Metadata-Version: 2.0
Name: multitables
Version: 1.1.0
Summary: High performance parallel reading of HDF5 files using PyTables, multiprocessing, and shared memory.
Home-page: https://github.com/ghcollin/multitables
Author: ghcollin
Author-email: UNKNOWN
License: MIT
Keywords: tables hdf5 parallel concurrent
Platform: UNKNOWN
Classifier: Development Status :: 4 - Beta
Classifier: Intended Audience :: Developers
Classifier: Intended Audience :: Information Technology
Classifier: Intended Audience :: Science/Research
Classifier: License :: OSI Approved :: MIT License
Classifier: Programming Language :: Python :: 2.7
Classifier: Programming Language :: Python :: 3.5
Classifier: Topic :: Database
Classifier: Topic :: Software Development :: Libraries :: Python Modules
Requires: numpy
Requires: tables

`multitables <https://github.com/ghcollin/multitables>`_ is a python library designed for high speed access to HDF5 files.
Access to HDF5 is provided by the PyTables library (``tables``).
Multiple processes are launched to read a HDF5 in parallel, allowing concurrent decompression.
Data is streamed back to the invoker by use of shared memory space, removing the usual multiprocessing
communication overhead.

The data is organised by rows of an array (elements of the outer-most dimension), and groups of these rows form blocks.
By default, there is **no guarantee** on the ordering of the rows and/or blocks returned to the user, due to the
concurrent nature of the library. They are returned as they become available. On-disk ordering can be forced using
the ``ordered`` option, which may result in a performance penalty.

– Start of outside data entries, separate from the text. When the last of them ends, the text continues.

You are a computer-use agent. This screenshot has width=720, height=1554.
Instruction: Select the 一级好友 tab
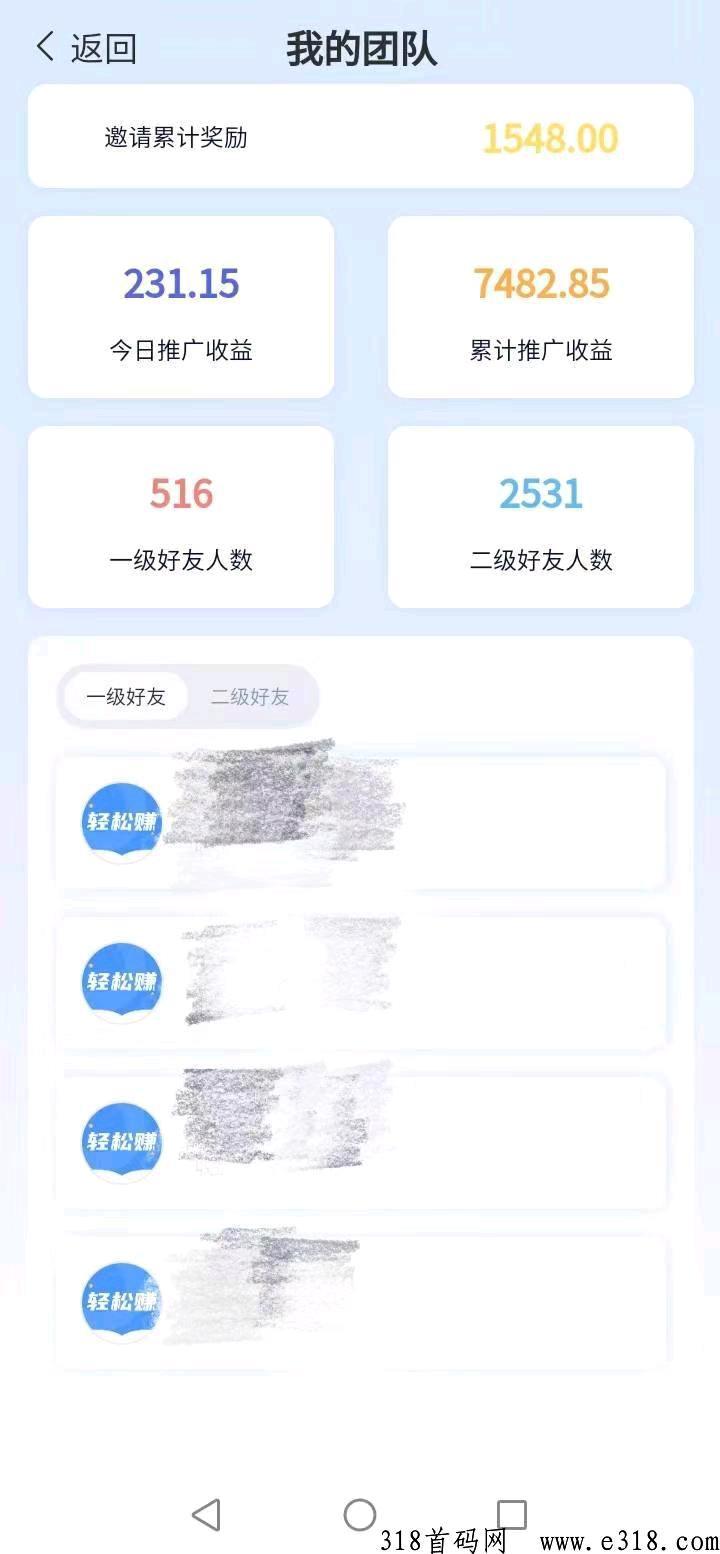coord(126,697)
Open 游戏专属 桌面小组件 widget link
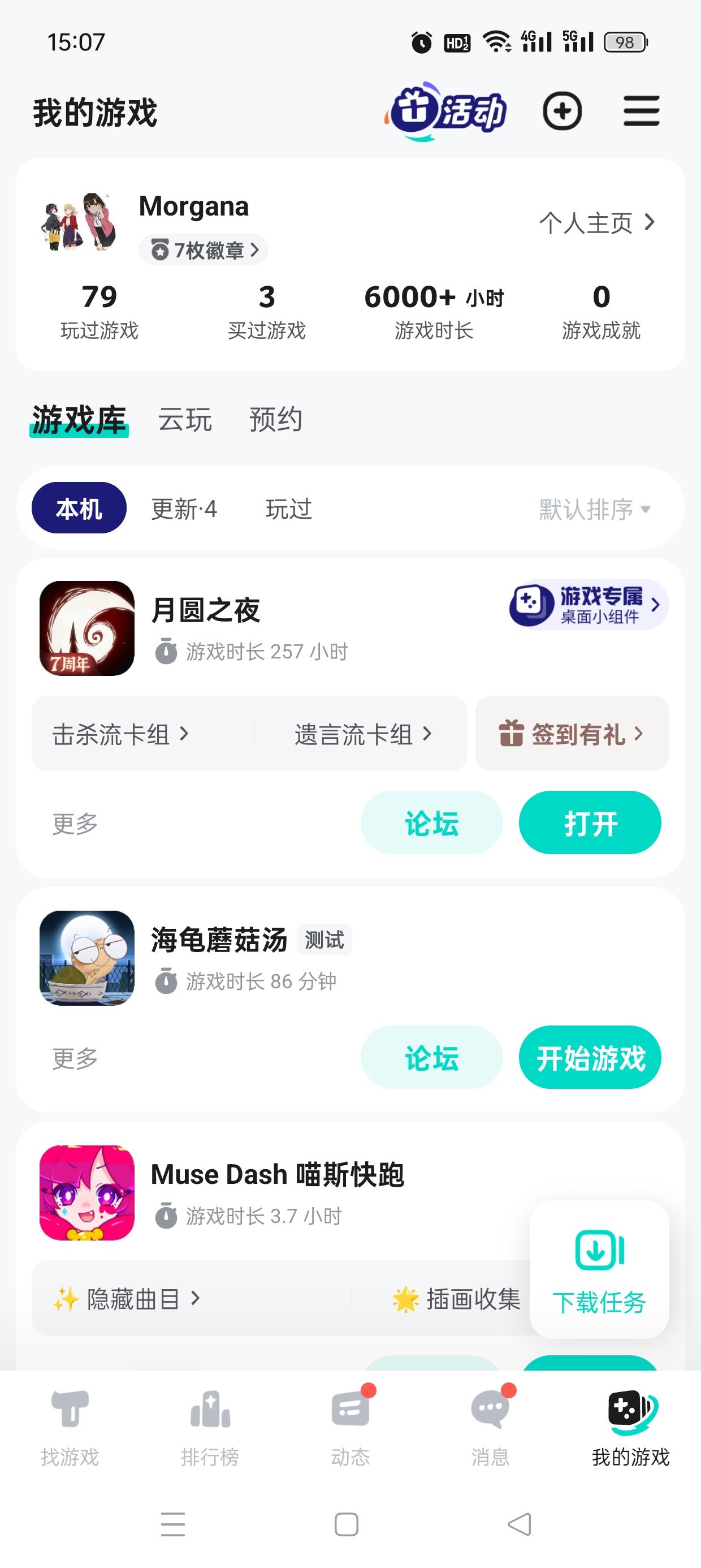 pos(589,605)
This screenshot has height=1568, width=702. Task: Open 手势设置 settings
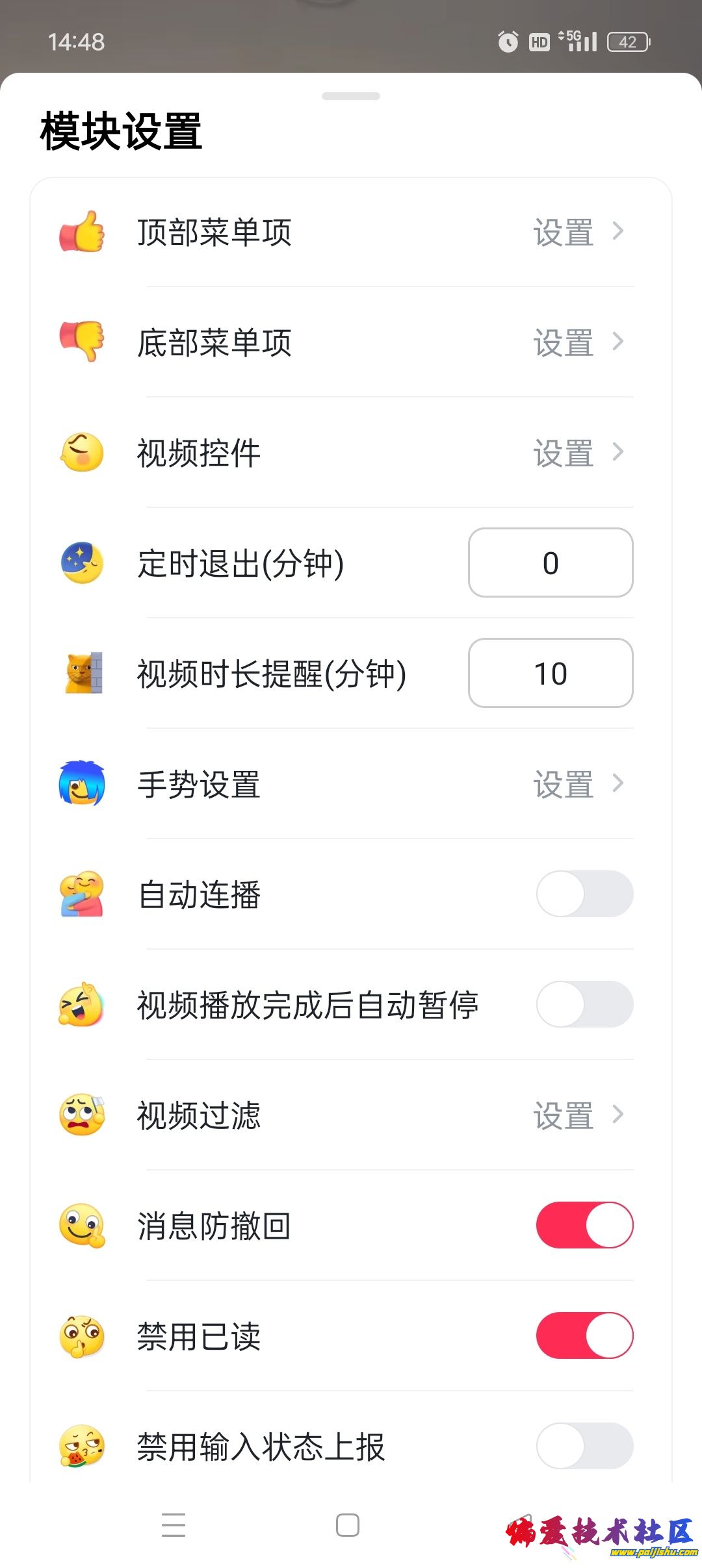point(577,784)
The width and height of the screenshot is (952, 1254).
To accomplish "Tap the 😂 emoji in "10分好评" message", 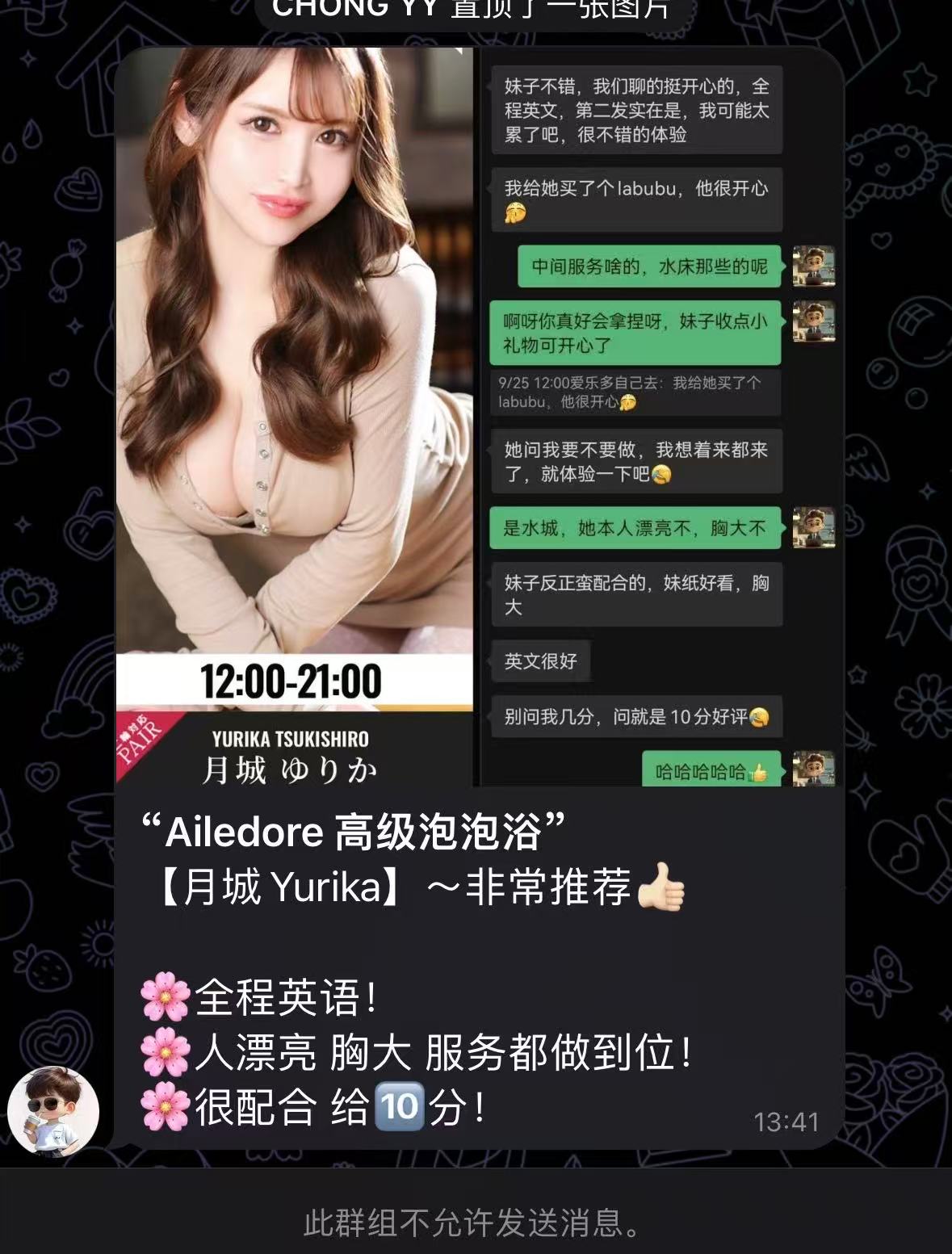I will 757,716.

`Performance gains <http://multitables.readthedocs.io/en/latest/benchmark.html>`_ of at
least 2x can be achieved when reading from an SSD.

Licence
=======

This software is distributed under the MIT licence. 
See the `LICENSE.txt <https://github.com/ghcollin/multitables/blob/master/LICENSE.txt>`_ file for details.

Installation
============

::

    pip install git+https://github.com/ghcollin/multitables.git

or download and run
::

    python setup.py install

``multitables`` depends on ``tables`` (the pytables package) and ``numpy``.
The package is compatible with the latest versions of python 2 and 3.

Quick start
===========

.. code:: python

    import multitables
    stream = multitables.Streamer(filename='/path/to/h5/file')
    for row in stream.get_generator(path='/internal/h5/path'):
        do_something(row)

Examples
========

See the `how-to <http://multitables.readthedocs.io/en/latest/howto.html>`_ for more in-depth documentation, and the
`unit tests <https://github.com/ghcollin/multitables/blob/master/multitables_test.py>`_ for complete examples.

Documentation
=============

`Online documentation <http://multitables.readthedocs.io/en/latest/>`_ is available.
A `how to <http://multitables.readthedocs.io/en/latest/howto.html>`_ gives a basic overview of the library.
A `benchmark <http://multitables.readthedocs.io/en/latest/benchmark.html>`_ tests the speed of the library using various
compression algorithms and hardware configurations.

Offline documentation can be built from the ``docs`` folder using ``sphinx``.